■ **Tasks to perform**:
(a) Answer these from the post about the volcano delay and the toadstool project:
(i) How many days late did the writer arrive?
(ii) Who made the resin moulds for the toadstool tops?
(iii) What will the toadstool bases be cast in?
(b) Pick up the post about the volcano delay and the toadstool project after its last sentence, and write one more paragraph.

■ **Selected text**:
* Begin *
I am a volcano victim! I cannot complain as much as many people, who may still be stranded in airports around the world, would be justified in doing, however I was unlucky in having my return flight to Shetland booked on the day the volcano erupted! After endlessly changing my flight day after day, after a week I took decisive action and booked the ferry. So I arrived 10 days late with several workshops postponed, but get here I did! Today was my first day back at the school and I spent the whole day preparing the mosaic tiles. The entire room is now covered in sheets of gorgeously bright, aesthetically pleasing tiny squares of colour.

I commissioned a fellow artist maker in Brighton, Jeffrey Hardy, to make the resin moulds for the toadstool “tops”; works of art in themselves! One good thing about driving up was the eradication of the need to send them up by courier, which would have involved making special timber boxes – they are fairly large! Once we have contracted a builder the bases will be cast in concrete directly into the ground and the tops, also in concrete, will be secured on top.
* End *
■ **Given data**:
* Begin *
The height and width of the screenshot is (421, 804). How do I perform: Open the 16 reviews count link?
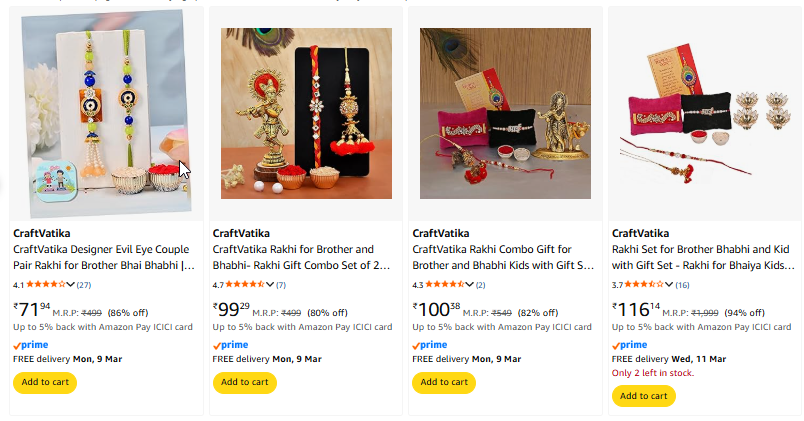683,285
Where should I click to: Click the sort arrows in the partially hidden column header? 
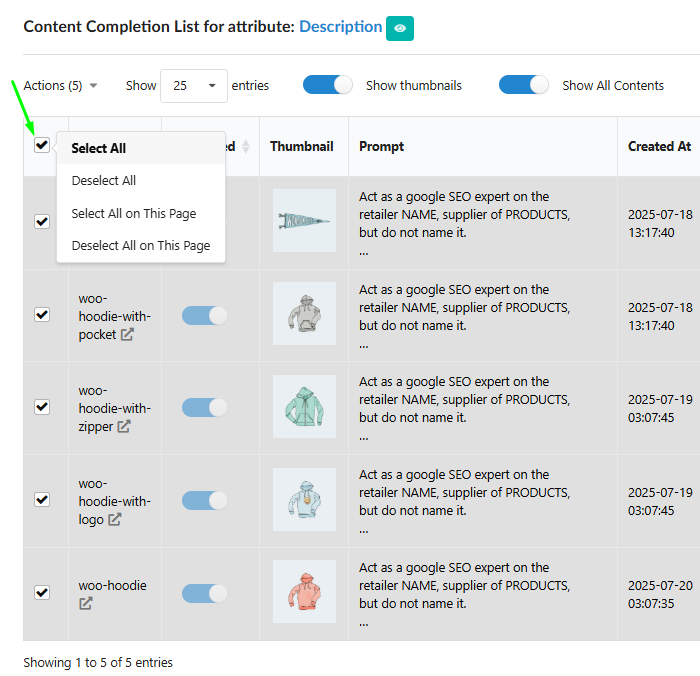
* End *
■ **Final answers**:
(a)
(i) 10 days late.
(ii) Jeffrey Hardy, a fellow artist maker in Brighton.
(iii) Concrete, directly into the ground.

(b)
One pretty major hiccup – the polystyrene forms will not come out of the moulds! A paranoia of mine which this time is totally justified. Jeffrey was trying to be too clever by using latex as a barrier but it had the opposite effect. A cheap splash of fairy liquid would have done the trick. So now I have to fit into my ridiculously tight schedule hours of chipping the polystyrene out. Ouch!